Jerry Eisterhold is listening and observing.

At his Vox Vineyards in Platte County, Missouri, near Kansas City, he’s listening to the rare American heritage grapes he’s growing in his laboratory vineyard, hoping he’ll hear from them and see that the varieties he has studied for more than 20 years and planted are thriving and suitable for fine wine. Vox opened in 2014 to sell Eisterhold’s vinous experiments, so you can weigh in with your musings as well. The labels read TerraVox, the Voice of the Land.

Of the ones I purchased, a 2013 Lenoir knocked my socks off and the 2014 Heritage White Lot A made them roll up and down, but more on those later.

Inside a house near the vineyards is another listening and observation post. Eisterhold Associates’ studio occupies half of the house while Eisterhold, 64, and his wife, Kate Garland, live in the other half. Eisterhold Associates Inc. designs innovative, interpretive and interactive -- you-are-there -- exhibitions in museums and other cultural and civic institutions. For these, he and his colleagues cull stories from events of the past and dreams of the future and present them in ways that the public can experience them.

Their work is found, among other places, in the National Civil Rights Museum in Memphis; Boys Town in Boys Town, Neb.; the Rosa Parks Museum in Montgomery, Ala.; the Harry S. Truman Presidential Library and Museum in Independence, Mo.; The Sixth Floor Museum in Dallas, which explores the life, assassination and legacy of President Kennedy. They have also done projects for Disney’s EPCOT and Universal Studios in Orlando. (eisterhold.com).    

MISSOURI

(Photo: Gerard Eisterhold)

Vox Vineyards and EAI are daunting transformational undertakings, and Eisterhold, whose first name is Gerard, has won awards for both. I thought of Eisterhold recently when Warren Winiarski, whose 1973 Stag’s Leap Wine Cellars S.L.V. Cabernet Sauvignon won top place at the Judgment of Paris tasting, told me that that win made him more responsible to his grapes. “I had to be more alert. I had to be more perceptive to what the fruit was saying and every year it’s a little different,” Winiarski said.

 Talented winemakers let the grape tell its story, not theirs.

“We don’t know what’s typical for them. There are a million different variables,” Eisterhold told me, discussing the challenges of making fine wine with native grapes. “There’s not much established history on how they should grow and taste. We’re working with them to bring out their voice. They have a conversation to share.”
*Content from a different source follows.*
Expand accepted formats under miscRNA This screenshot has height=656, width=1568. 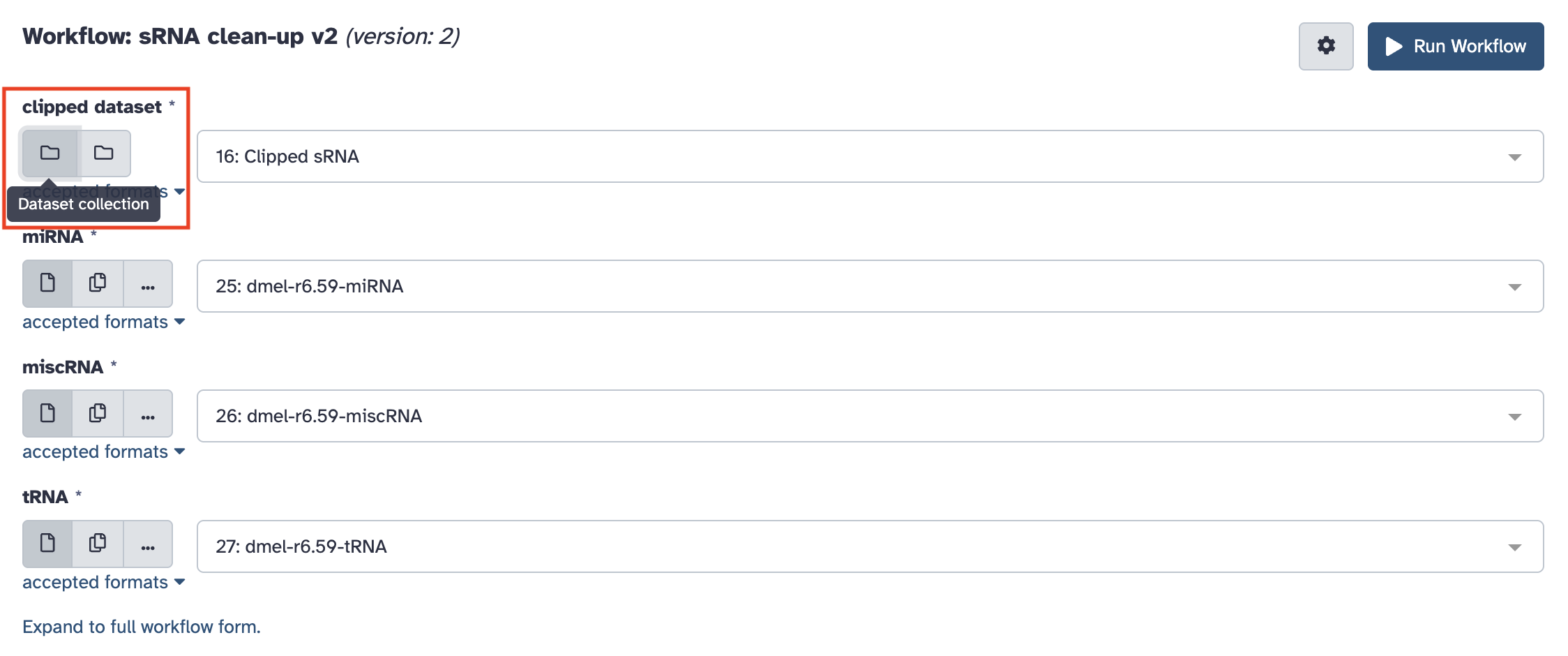coord(103,452)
The wine story that Eisterhold is telling is partly the story of viticulturist and horticulturist Thomas Volney “T.V.” Munson, who wrote the seminal text “Foundations of American Grape Culture” in 1909 and died in 1913, before Prohibition stalled the country’s wine industry beginning in 1920. It’s also partly the story of Leif Erikson, the Icelandic explorer who saw wild vines growing in America, thought wine, and dubbed the place Vinland. Munson documented and collected wild grapes that were native to America, and having identified thousands of specimens, he bred 300 he thought could thrive in the terroir of the Midwest and Southwest and make distinctive American wines. Some he propagated for the properties of their rootstock or suitability to eat as fruit. He wasn’t interested in ancient vitis vinifera, which produces the European classics like Chardonnay, Cabernet Sauvignon and Riesling.

Oh, and in the course of his research with grafting, Munson saved the French wine industry by developing and sending to France Texas rootstocks that were resistant to phylloxera, which was devastating French vineyards. For Munson’s assistance, the French government named him Chevalier du Mérite Agricole, which is second in importance only to its Legion of Honour.

Eisterhold, who grew up in Missouri around wineries and who made fruit wine as a kid, explored 65 types that Munson had studied, some with names like Albania, America, Cloeta, Lenoir and Wetumka. He purchased some cuttings from nurseries and collectors – yes, rare-grape collectors exist -- in California, Oregon, upstate New York and from Munson’s vineyard in Denison, Texas, where Grayson College continues Munson’s research. Eisterhold told me he has donated to the community college’s scholarship program.

Just as Munson’s first attempt failed in Nebraska, Eisterhold planted some native grapes that didn’t thrive in the yard of a Kansas City house he lived in. So he tried a second location and then a third attempting, as Munson had after he moved to Texas, to match terroir with grape type. Finally, Eisterhold and his wife, a senior conservator at the Nelson-Atkins Museum of Art in Kansas City, hired a plane to get a better view of possible vineyard-worthy acreage.

What they found in 1996 is now Vox Vineyards, 86 acres, six planted to grapes. Their first harvest in 2000  “yielded a single bottle of mixed parentage that I will never open.  Because I’m sure it’s horrible, and a better concept than a reality,” he wrote me. He’s up to 1,200 cases now.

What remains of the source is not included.